Saturday, December 24, 2011
Congress will face a difficult 2012, the payroll tax work
美国国会2012年将面对艰难的工资税工作。WASHINGTON - President Barack Obama signed into law a two-month payroll tax cut extension on Friday, capping a year of fierce partisan combat over taxes and spending that will resume in January and play heavily in the 2012 elections.
The Senate and the House of Representatives, by voice votes in chambers nearly emptied for the holidays, passed a $33 billion bill to keep the payroll tax rate at 4.2 percent through February. It had been scheduled to increase on January 1 to 6.2 percent. Obama swiftly signed the bill.
"We have a lot more work to do," the president said at the White House. "This continues to be a make-or-break moment for the middle class ... There are going to be some important debates next year."
Obama heads to vacation in Hawaii with an important political win in his portfolio after he and fellow Democrats prevailed in the message war by backing lower taxes for middle-class Americans in the midst of a fragile economic recovery.
The battle took a toll on House Republicans led by Speaker John Boehner, who were forced to make an embarrassing retreat and agree to a short-term deal Thursday after getting hit by critics on all sides, include their colleagues in the Senate.
The temporary fix lets lawmakers lower the curtain, for now, on a year of political deadlock that in the end produced only a series of inconclusive truces. The fiscal policy debate is set to rage straight through the 2012 election season and beyond.

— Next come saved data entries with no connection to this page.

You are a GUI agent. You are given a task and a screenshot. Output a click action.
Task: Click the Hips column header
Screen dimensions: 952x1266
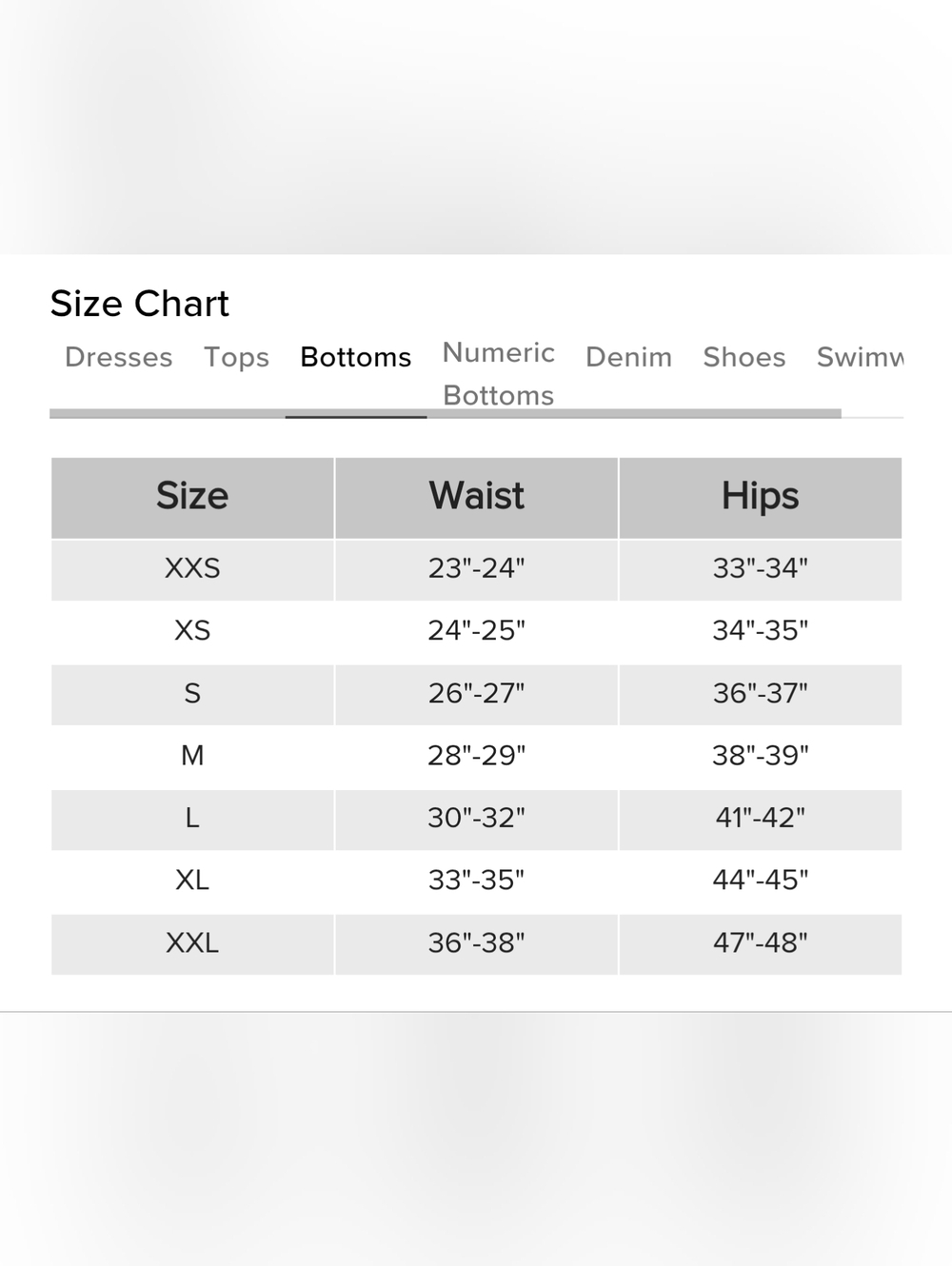[761, 497]
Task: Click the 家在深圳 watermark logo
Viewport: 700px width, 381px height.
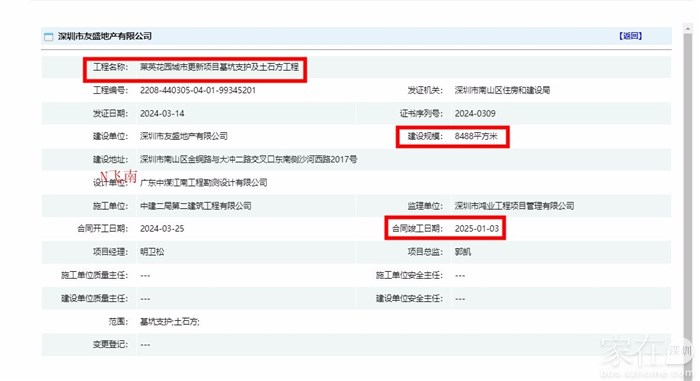Action: [646, 354]
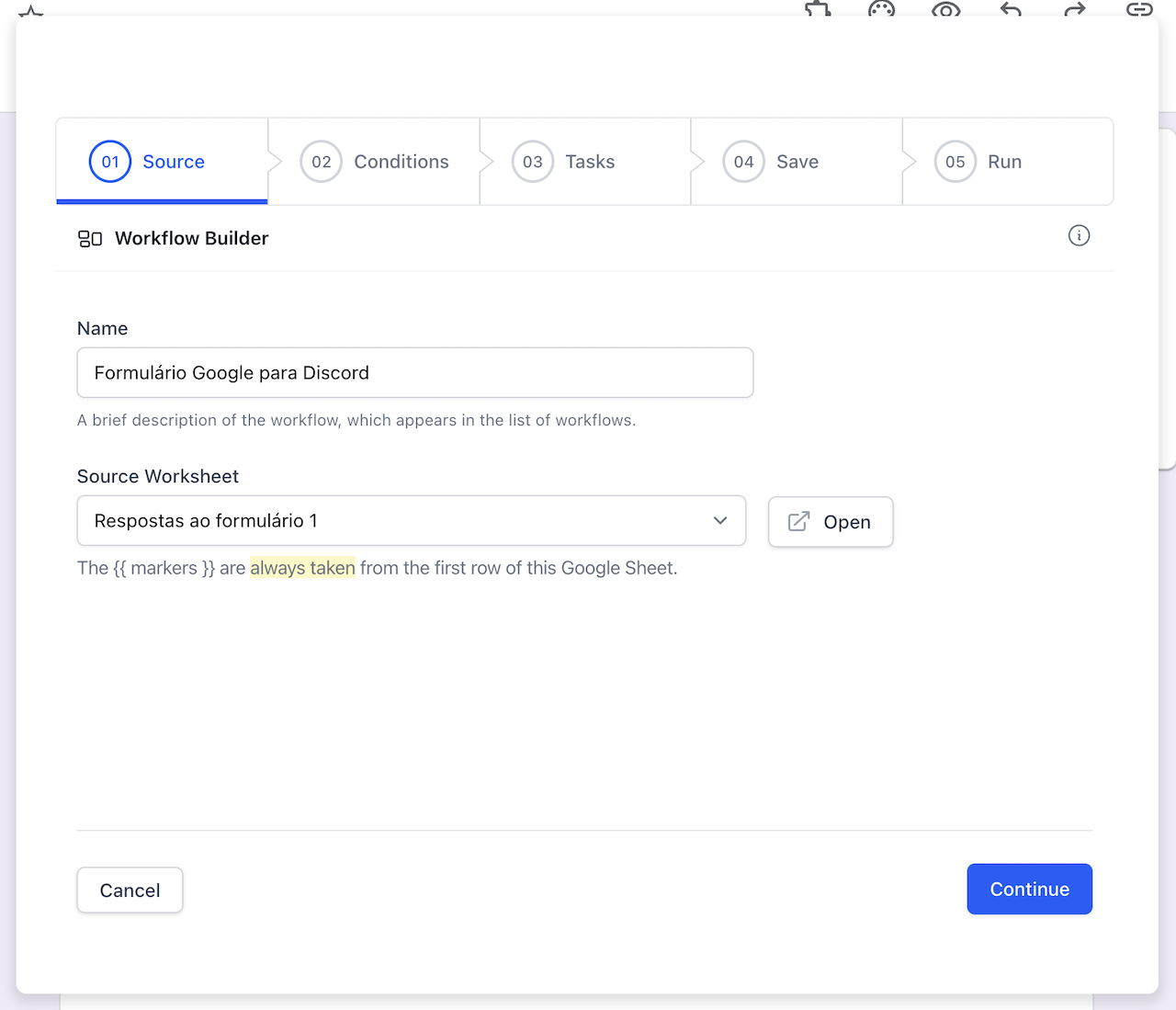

While Congress is on a long winter break now and does not return to full swing until late January, newly appointed negotiators are expected to begin work soon on figuring out how to pay for extending the payroll tax cut through 2012.
Republicans have sought a continued freeze on federal worker pay and cuts in Medicare benefits for the wealthy. Democrats have rejected both ideas while proposing a surtax on the wealthy to cover the extension's cost. Republicans reject this.
Both sides have been open to cutting federal workers' pension benefits. There also were last-minute Senate negotiations last week on possibly ending some tax breaks for the wealthy, such as a small one involving corporate jets.
Minutes after the bipartisan deal was passed by Congress, the bickering that has come to dominate Capitol Hill resumed.
Republican Representative Tom Price, a leader of House conservatives, immediately criticized the short-term extension, calling it a "two-month punt" and saying it would not have been needed if Senate Majority Leader Harry Reid, a Democrat, and Obama had "been willing to do their job today."